* Excerpt to read:
Should I put up signs on the street corners, saying "lost: Patience, if found please return to owner". It amazes me how stressful life is without this one little virtue can be. Are any virtues really small? After meeting with the therapist last night, I realized even more how much off track I really am. I feel like I have been run over by a bus, emotionally, mentally and physically. And with work, definitely thrown under a bus there. K (the therapist) was really kind, and did not push me for a lot yesterday, which was good as I had nothing to give. After she left I had to feed the kids, bathe them, and wait for the dog to be done at the groomers. Which means I could not put the boys down until I loaded them up in the car, in their pj's and got the dog and drove back.
We got back around 8:30 (they are normally in bed by 7ish) and as I was entering the house the phone was ringing, and it was E. He was in a complete panic. He was unable to reach me for about 30 mins, since I just flew out the door I did not bring my cell phone. I thought of it on the way back, that I had hoped he didn't try to call, as I know he would panic. Which he did. He always goes to the worst case scenario, like someone broke into the house, and killed us all. He was completely freaked out, and said the next call was going to be 911. A little to the extreme, but I understand, sort of. I promised I would be more diligent about taking my cell phone with me.
Work was pretty busy, as it is quite apparent to me that they want all the projects I work on brought to completion before I leave. Although they have no idea I know, only my closest friends know, it seems funny to me that they are trying to work me to the bone to get it all done. I really do not think they have thought letting me go all the way through. The repercussions on the group is going to be huge. I am the only technical person in our group, and currently I am the go to gal for all tech needs in our group. All of that will end as soon as I come out the back end of the bus that I have been thrown under. It cannot fall upon my coworker as she does not have the skill set, she does a completely different job than what I do. We work great as a team, but individually we have different jobs. This group is in for a big eye opener once I am no longer around to call when things don't work. Oh well.... they took away my company cell phone last month, and I refuse to give them my new one. Not on my dime. If you cannot reach me at my home office, oh well. Leave a message.
Well off I go to work a job, I no longer have.... motivation is in short supply these days, for a lot of things. Still looking for my patience, if you do find it .... please be so kind as to return it.... I think I need it desperately.

* Required actions:
[a] Decide whether each statement agrees with the journal entry, answering yes or no and quoting the words of the entry that settle it: (i) K pushed the writer for a lot during the session; (ii) the boys are usually in bed around 7; (iii) the writer still has a company cell phone.
[b] According to the journal entry, about how long was E unable to reach the writer?
[c] Reproduce the passage of the journal entry starting with "Well off I go" and going on through "need it desperately.".
Answer from the journal entry alone, without outside knowledge.

* Material provided:
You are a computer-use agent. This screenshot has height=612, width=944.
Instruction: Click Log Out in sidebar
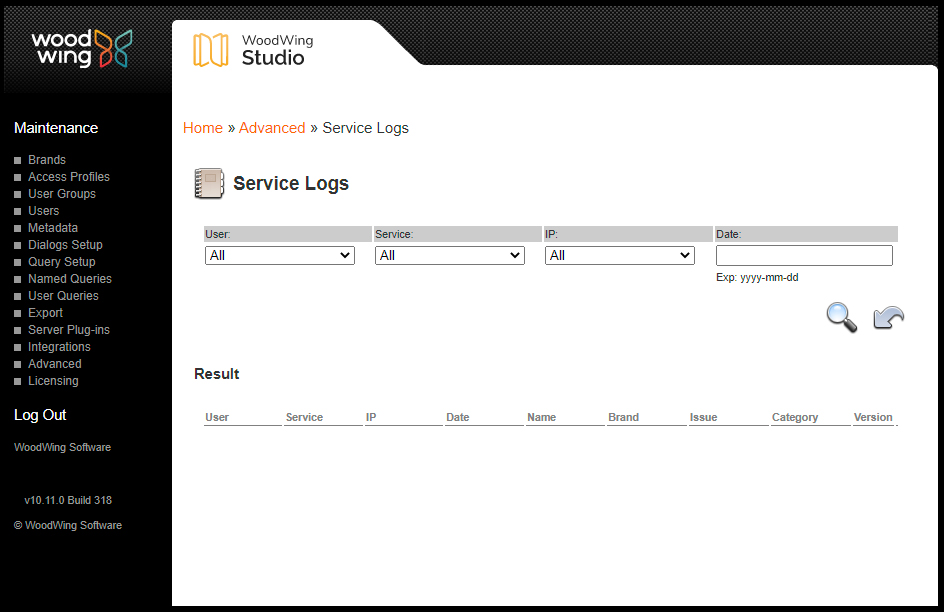click(x=40, y=415)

* Task results:
[a]
(i) No: "did not push me for a lot yesterday"
(ii) Yes: "they are normally in bed by 7ish"
(iii) No: "they took away my company cell phone last month"

[b] About 30 minutes.

[c]
Well off I go to work a job, I no longer have.... motivation is in short supply these days, for a lot of things. Still looking for my patience, if you do find it .... please be so kind as to return it.... I think I need it desperately.